Valentino Rossi on ‘terrifying’ near-miss: ‘My girlfriend is destroyed

Valentino Rossi recognises just how close he came to being involved in such a serious incident as footage of his Austria near-miss make headlines around the world

Valentino Rossi - Yamaha MotoGP, Franco Morbidelli
Valentino Rossi - Yamaha MotoGP, Franco Morbidelli

Valentino Rossi says he is acutely aware of just how close he came to a potentially devastating situation following an extraordinary near-miss during the Austrian MotoGP.

Franco Morbidelli and Johann Zarco – both podium winners in Brno a few days earlier – tangled on the run up to Turn 3, with their respective Yamaha and Ducati machines spiralling out of control back across the circuit.

Incredibly, both bikes managed to thread between both Rossi and Yamaha Factory team-mate Maverick Vinales, with subsequent replays showing just how close each came to being struck by the bikes side-on.

The gravity of the situation wasn’t lost on Rossi, who looked visibly shaken by the incident in the garage as he waited for the restart and said his girlfriend was ‘destroyed’ by just how close he came to being caught up in something so serious.

"It was so scary. It was terrifying," Rossi said. "We have to pray to somebody, everybody has to pray to who he decides. But, f**k. I feel bad. I was scared, very much.
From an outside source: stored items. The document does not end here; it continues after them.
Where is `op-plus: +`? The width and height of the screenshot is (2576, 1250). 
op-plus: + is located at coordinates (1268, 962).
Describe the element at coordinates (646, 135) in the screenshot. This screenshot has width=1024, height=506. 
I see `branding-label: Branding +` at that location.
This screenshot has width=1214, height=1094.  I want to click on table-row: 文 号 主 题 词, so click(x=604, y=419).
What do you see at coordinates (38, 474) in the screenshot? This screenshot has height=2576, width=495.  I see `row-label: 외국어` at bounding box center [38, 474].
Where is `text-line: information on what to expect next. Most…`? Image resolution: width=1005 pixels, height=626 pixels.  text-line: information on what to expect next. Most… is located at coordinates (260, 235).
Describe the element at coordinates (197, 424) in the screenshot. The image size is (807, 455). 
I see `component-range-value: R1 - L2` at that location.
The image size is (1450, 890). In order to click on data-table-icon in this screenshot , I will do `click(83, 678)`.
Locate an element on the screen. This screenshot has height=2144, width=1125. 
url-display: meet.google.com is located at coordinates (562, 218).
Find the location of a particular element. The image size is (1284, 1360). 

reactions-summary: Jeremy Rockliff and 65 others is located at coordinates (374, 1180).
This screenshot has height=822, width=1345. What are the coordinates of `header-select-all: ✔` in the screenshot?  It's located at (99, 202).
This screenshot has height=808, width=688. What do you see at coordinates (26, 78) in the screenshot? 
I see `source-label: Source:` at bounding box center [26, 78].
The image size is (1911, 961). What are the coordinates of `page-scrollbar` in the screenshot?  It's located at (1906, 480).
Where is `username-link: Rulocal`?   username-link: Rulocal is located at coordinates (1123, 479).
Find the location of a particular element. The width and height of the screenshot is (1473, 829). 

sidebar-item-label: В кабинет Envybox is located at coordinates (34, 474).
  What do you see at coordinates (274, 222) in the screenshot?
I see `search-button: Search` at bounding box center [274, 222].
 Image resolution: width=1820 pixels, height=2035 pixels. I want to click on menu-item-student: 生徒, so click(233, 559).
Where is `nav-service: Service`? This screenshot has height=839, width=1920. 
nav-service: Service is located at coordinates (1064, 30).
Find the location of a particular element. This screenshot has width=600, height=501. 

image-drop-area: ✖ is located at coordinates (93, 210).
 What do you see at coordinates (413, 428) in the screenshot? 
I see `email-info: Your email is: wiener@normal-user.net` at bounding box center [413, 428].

Because today was very dangerous."

"You try to not think about it, but it's really difficult, and even now it's not easy. I spoke to my girlfriend already, she is destroyed! But I haven't spoken to my mother and Graziano. Now I will call them for sure. Especially Graziano."

Valentino Rossi - Yamaha MotoGP, Franco Morbidelli
Valentino Rossi - Yamaha MotoGP, Franco Morbidelli

Valentino Rossi meets with Johann Zarco after blame game

Reflecting on the apportion of potential blame in the incident, Rossi pointed the finger at Zarco immediately after the race.

However, while the Frenchman met with the nine-time World Champion privately to explain his version of events, Rossi reiterated how crucial it is to ride with respect towards fellow riders in such a dangerous sport.

"Now, everybody is very aggressive in MotoGP, and also in the small classes. I can understand it, but for me it's important that we don't exaggerate [the risks]," he continued.

"You need to have respect for the other riders because we can't forget that this sport is very dangerous. Especially in a track where you have long straights and you always go at 300 km/h.

"What I said is that also from the small classes, you have a lot of riders who close the door in the face of the others when braking. In Italian we say "frenare in faccia", to 'brake in the face'.

"Zarco was very wide, and he 'brakes in the face' of Franco, maybe to not let Franco overtake him back in braking. But he's too close, and when you are at 300 km/h you have a lot of slipstream, and Franco didn't have any chance to brake.

"At the end, there is a lot of risk. We risk a lot, especially me and Maverick. This was a potential disaster.

"I spoke with Zarco, face-to-face. I said this also to him. He said to me that he didn't do it on purpose. But anyway, aggressive is good, but braking in the face of the other riders, especially at 300 km/h is a potential disaster."